Mexican Marines patrolling the beach run to avoid a wave in Acapulco. The Mexican beach destination has long struggled with drug violence and gang warfare. 

To attract tourists, there are cheap flights and discount hotel rooms. This spring, Acapulco has been the site of an international banking conference, a professional tennis event and a big tourism conference. Expedia, the online travel company, said that demand for trips to Acapulco grew by 50 percent last year. But billy-club wielding marines and patrolling police trucks can be seen everywhere.

“The tourist area is ‘bulletproof,’ ” said Netzah Peralta Radilla, the city’s tourism secretary, in a new government center to help tourists. And it needs to be. “We don’t have anything else. We live off of tourism. That’s why it’s so important.”

Grecia Falcon, a 22-year-old veterinary student from Leon, in central Mexico, was worried about spending her holiday in this “gangsters’ paradise,” but agreed to come with her friend who grew up in Acapulco.

“I’m kind of afraid,” she said, sitting on a beach blanket one evening next to tourists who had set up tents in the sand. Now that the local police have been replaced, “people do whatever they want.”

“We smoke and drink and fly kites,” she said. “They say the city’s more peaceful now that the cops are far away.”

For many Mexicans, the springtime rites of beach debauchery surpass any lingering fears of violence.

“I’m very happy to be here,” said Luis Alberto, wearing little more than his Mahalo Beach hotel wristband and holding a can of Modelo beer in the sweltering sun. “The problems are somewhere on the outskirts, not here.”

A clubgoer checks her phone inside the Baby O nightclub. (Jonathan Levinson/For the Washington Post)

The 37-year-old real estate worker in Mexico City said visiting Acapulco is a “national phenomenon,” one he has participated in more than a dozen times. He likes the happy hour deals, hotel specials and the toll-road discounts during holidays. “Everything’s cheaper here.”

Acapulco once symbolized luxury and glamour.
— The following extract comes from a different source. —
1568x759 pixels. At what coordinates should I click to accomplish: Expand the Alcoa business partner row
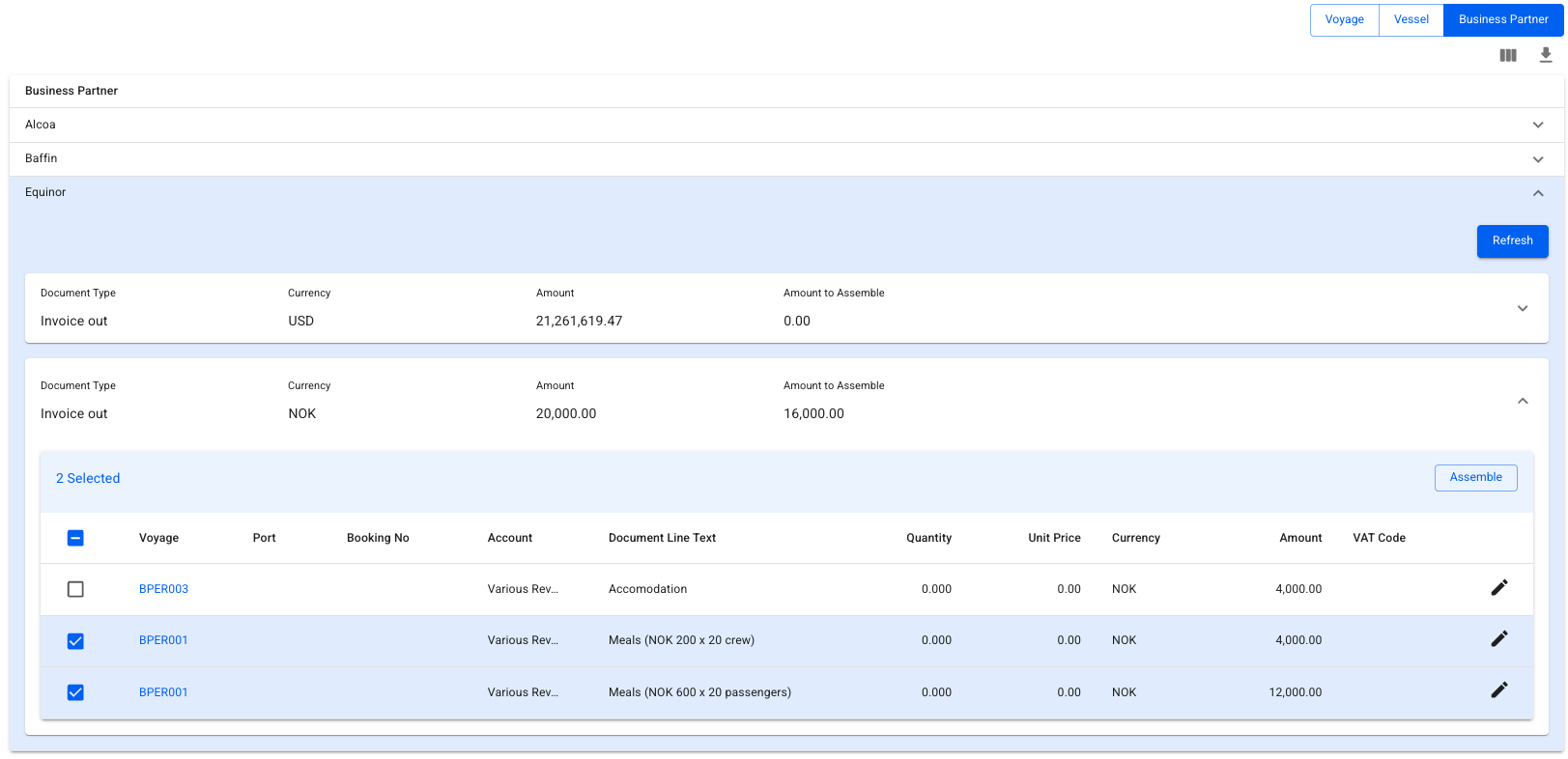click(x=1538, y=125)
A post-World War II haven for Hollywood stars such as Errol Flynn and John Wayne, it was known as the Mexican Riviera and a place where people such as the Nixons would celebrate their anniversaries.

The gradual transformation from international hot spot to domestic weekend getaway has been accelerated by the city’s drug wars.

Walton, the former mayor, last year asked the federal government to send reinforcements after more than half of the city’s 1,500 local police failed the vetting to root out ties to organized crime. The city has been one of the early tests of the gendarmerie, a federal police force created by President Enrique Peña Nieto to be deployed to crisis spots.

Some business owners feel that the city’s war zone look is overkill.

“When they carry weapons of that caliber, the only thing it looks like is that they’re the ones who are afraid,” said Fernando Alvarez Aguilar, a restaurant owner and local historian. “The perception remains that the problems are enormous.”

But when the nights get going and the salsa beats blast from the dance halls, security seems far from anyone’s mind.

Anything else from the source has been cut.